Arrange the data as a numbered list, beginning at the first line and stopping after the line that contains "point(629,139)". Omit blank lines and leave the pictures out.

Data excerpts –
<<<<
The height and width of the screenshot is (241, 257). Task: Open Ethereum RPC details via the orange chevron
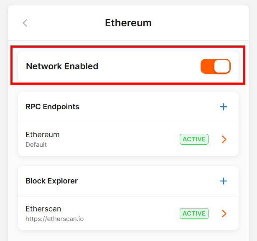point(224,139)
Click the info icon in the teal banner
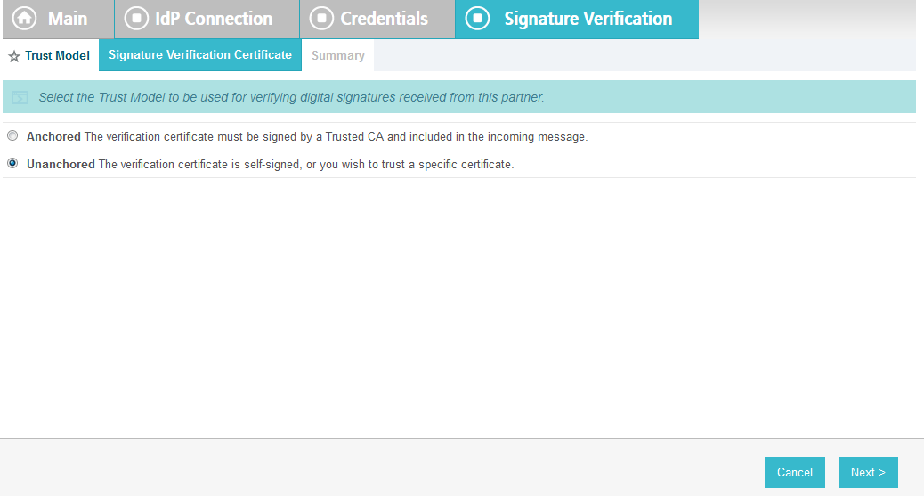 pos(20,97)
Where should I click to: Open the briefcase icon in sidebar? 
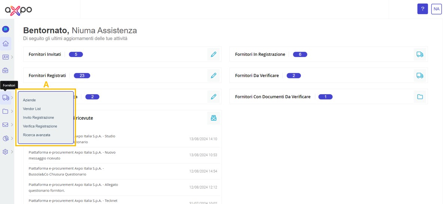point(5,70)

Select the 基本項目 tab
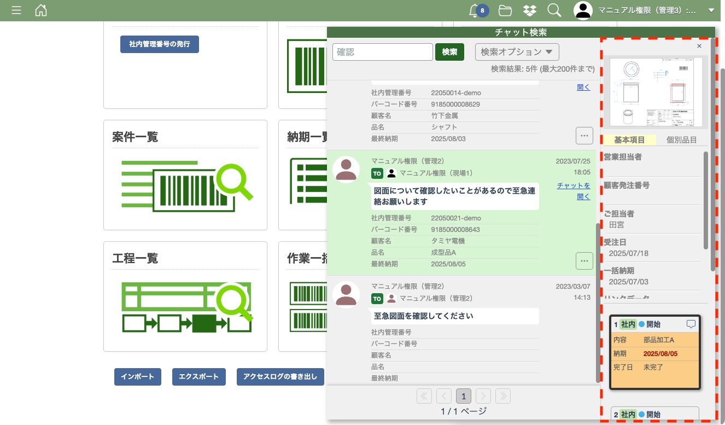point(629,139)
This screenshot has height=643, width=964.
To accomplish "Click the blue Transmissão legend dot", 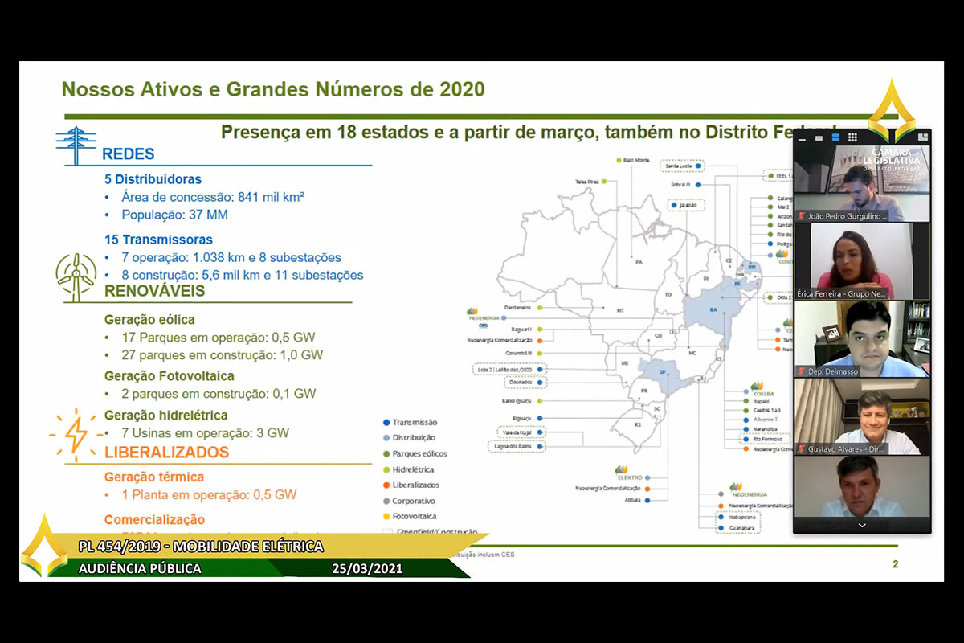I will pos(387,422).
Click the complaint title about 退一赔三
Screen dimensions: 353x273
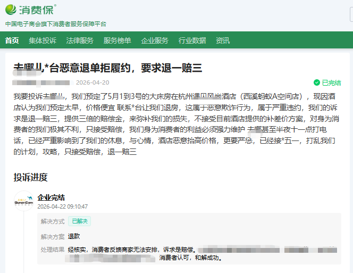click(x=107, y=68)
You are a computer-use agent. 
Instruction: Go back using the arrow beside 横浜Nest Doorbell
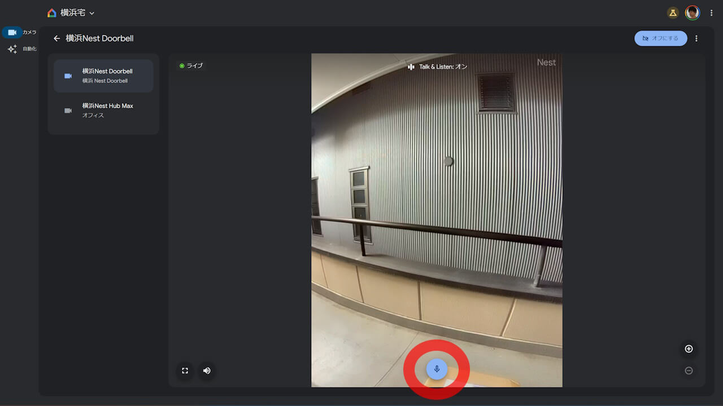(56, 38)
>>>>
Output for this task –
1. The height and width of the screenshot is (241, 257). Task: Open Ethereum RPC details via the orange chevron
2. point(224,139)
3. Click the info icon in the teal banner
4.  pos(20,97)
5. Where should I click to: Open the briefcase icon in sidebar? 
6. point(5,70)
7. Select the 基本項目 tab
8. point(629,139)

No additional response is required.